Fraises

Moi, ce n’est pas celles qui portent la frange à la Kate Moss qui m’énervent mais c’est le prix des fraises.
Cette photo a été prise hier chez un primeur de mon quartier.
Comment en pleine saison de la gariguette (je suis allée à la conférence de presse il n’y a pas quatre matins donc je SAIS que c’est la saison), donc comment en pleine saison, 250 g de fraises du Lot et Garonne (genre 150 km d’ici) peuvent coûter 3.96 € ?
Soit 15.84€ le kilo soit + de 100 de nos francs d’avant ??
Comment ?
Si quelqu’un peut m’expliquer, je suis preneur parce que les bras m’en tombent.
Inutile de vous dire que je ne les ai pas achetées.
Edit : Cet article date de ….2010. Je précise parce que …. Les gens répondent 10 ans après 😀















Bonjour
étant moi même productrice de petits fruits bio, voici donc l’explication 😉
La fraise est un fruit qui demande énormément de manutention. Contrairement aux arbres fruitiers implantés pour plusieurs années, la fraise en maraichage n’a une durée de vie que de 2 ans ( avec une production moindre en année 2), pour pouvoir avoir un rendement égal, il faut donc replanter tous les ans les fraisiers. C’est une plante très gourmande, qui nécessite de grandes surfaces en jachères, puisqu’une fois qu’on a mi de la fraise sur la parcelle on ne peut pas revenir dessus pendant 6 ans ( Attention je parle de la pratique en Bio).
Les fraisiers sont le plus souvent plantés sur bâches mais demande un désherbage constant qui ne peut pas être mécanisé ( en bio c’est donc de longues heures à la main).

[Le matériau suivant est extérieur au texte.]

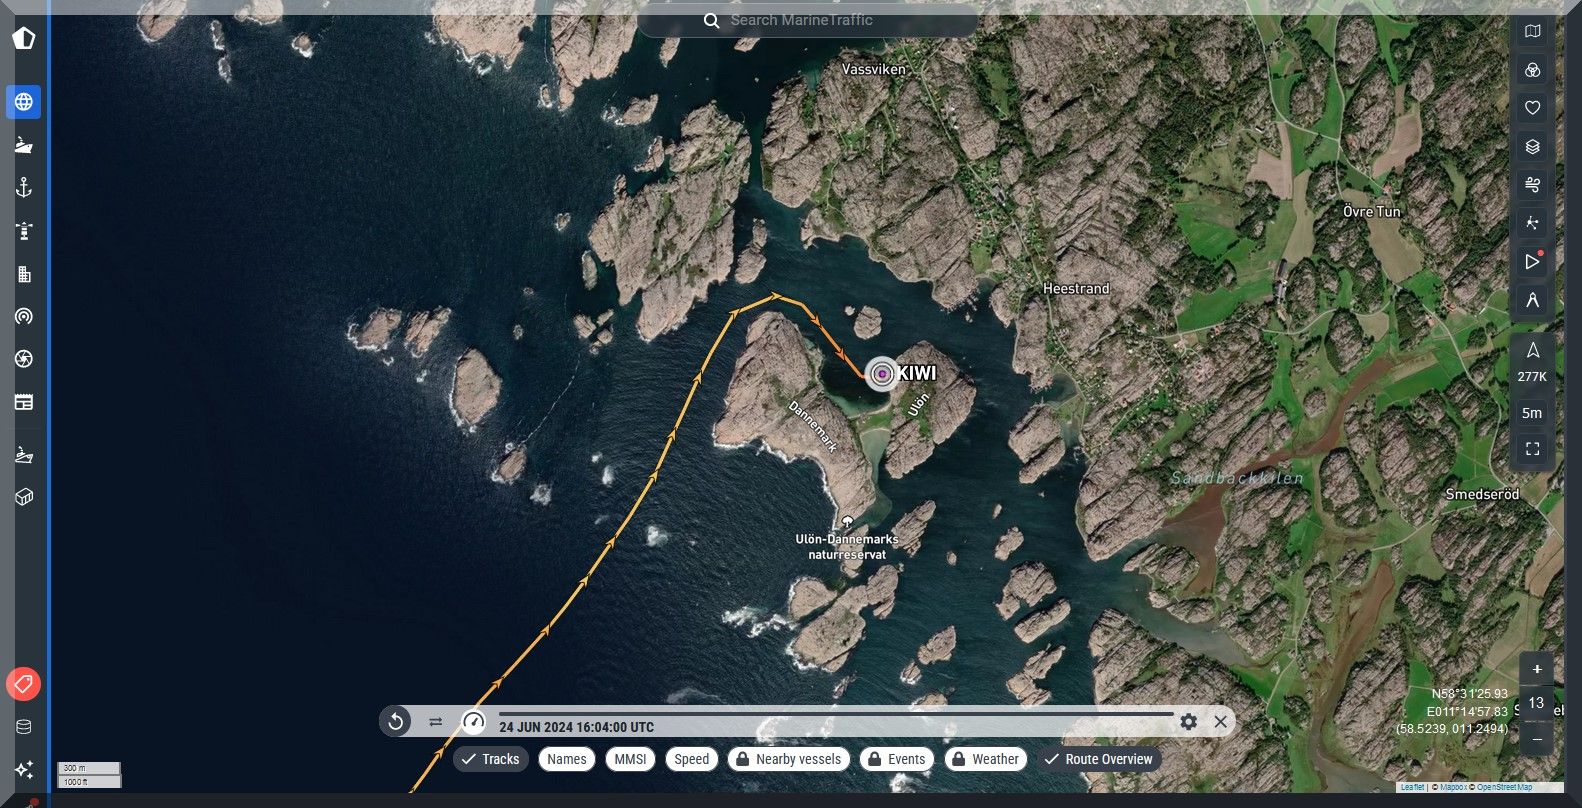Click the favorites heart icon
The image size is (1582, 808).
click(x=1532, y=108)
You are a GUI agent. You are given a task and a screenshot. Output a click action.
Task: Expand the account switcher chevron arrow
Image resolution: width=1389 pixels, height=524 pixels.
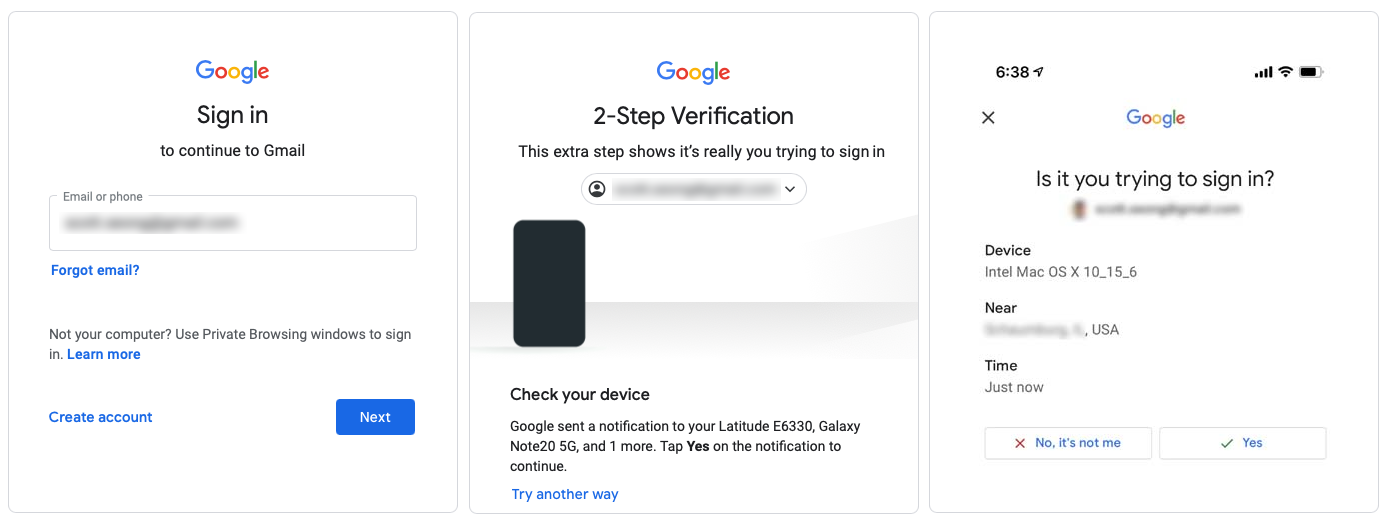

La cueillette des fraises ne peut pas être mécanisée ( contrairement à certains fruits rouges comme le cassis ou la groseille), tout comme la framboise, la cueillette nécessite beaucoup de main d’œuvre et de temps pour cueillir peu au final ( en comparaison de courgette par exemple).
En enfin ce prix n’est pas le prix que l’agriculteur vend évidemment, en général les épiceries fines et primeur font une marge X2…. Donc au final gagne plus que le producteur lui même ( taux horaires de travail effectué quand on enlève les charges de fonctionnement).
Voilà voilà, le fait qu’elle soient local n’enlève en rien la pénibilité du travail sur la culture de la fraise, Et je n’ai pas parlé des aléas climatiques qui font que le prix des fraises sera plus élevé une année pluvieuses car beaucoup plus de perte due aux maladies cryptogamique…
Pour info il faut savoir également que la fraise est un fruit énormément traités. En conventionnelle à partir du moment ou il y a des fleurs c’est un traitement « préventif » par semaine… il faut donc vraiment privilégier le bio sur ce fruit et donc accepter d’y mettre le prix;)
Enfin sachez que peu d’agriculteurs sont rémunérés à juste valeur.
je parle en connaissance de cause…. étant passée d’architecte à paysanne, j’ai vu salaire en taux horaires chuter de manière vertigineuse ( mais la passion n’a pas de prix dit-on! ) !
Les choses (et aussi ma vision) ont changé depuis la rédaction de cet article qui date de plus de 12 ans 🙂
Bonjour,
Alors : vous avez une entreprise agricole, et vous cultivez des fraises. Pour faire tourner votre entreprise, vous payez des charges, qui souvent représentent près de 40% de votre chiffre d’affaires (vos diverses factures, vos cotisations sociales MSA, vos intrants, votre carburant, l’entretien de votre matériel, bref tout ce qui est nécessaire de près ou de loin pour produire). Bien souvent en agricole vous avez beaucoup d’investissements, donc vous remboursez souvent plusieurs crédits. Ensuite, il faut payer votre main d’oeuvre. Et oui, les fraises ne se ramassent pas toutes seules, un cueilleur récolte en moyenne 8 kilos par heure (il vous faut donc le payer, en France, un salarié au SMIC vous coûte environ 15 euros de l’heure). Et cela mériterait bien plus. Avez-vous déjà ramassé des fraises ? A quatre pattes dans les allées, le dos cassé et les genoux défoncés, pendant plusieurs heures d’affilée, et de préférence le matin de bonne heure car sinon lorsqu’il fait trop chaud les fruits s’abîment? Et enfin, peut-être que vous aussi en tant qu’agriculteur vous allez songer à vous rémunérer sur le prix de vos fraises. Vous qui travaillez en moyenne 45 heures par semaine dehors et par tous les temps, vous vous sortirez bien aussi un SMIC non? Et je ne parle même pas de la commission de votre primeur.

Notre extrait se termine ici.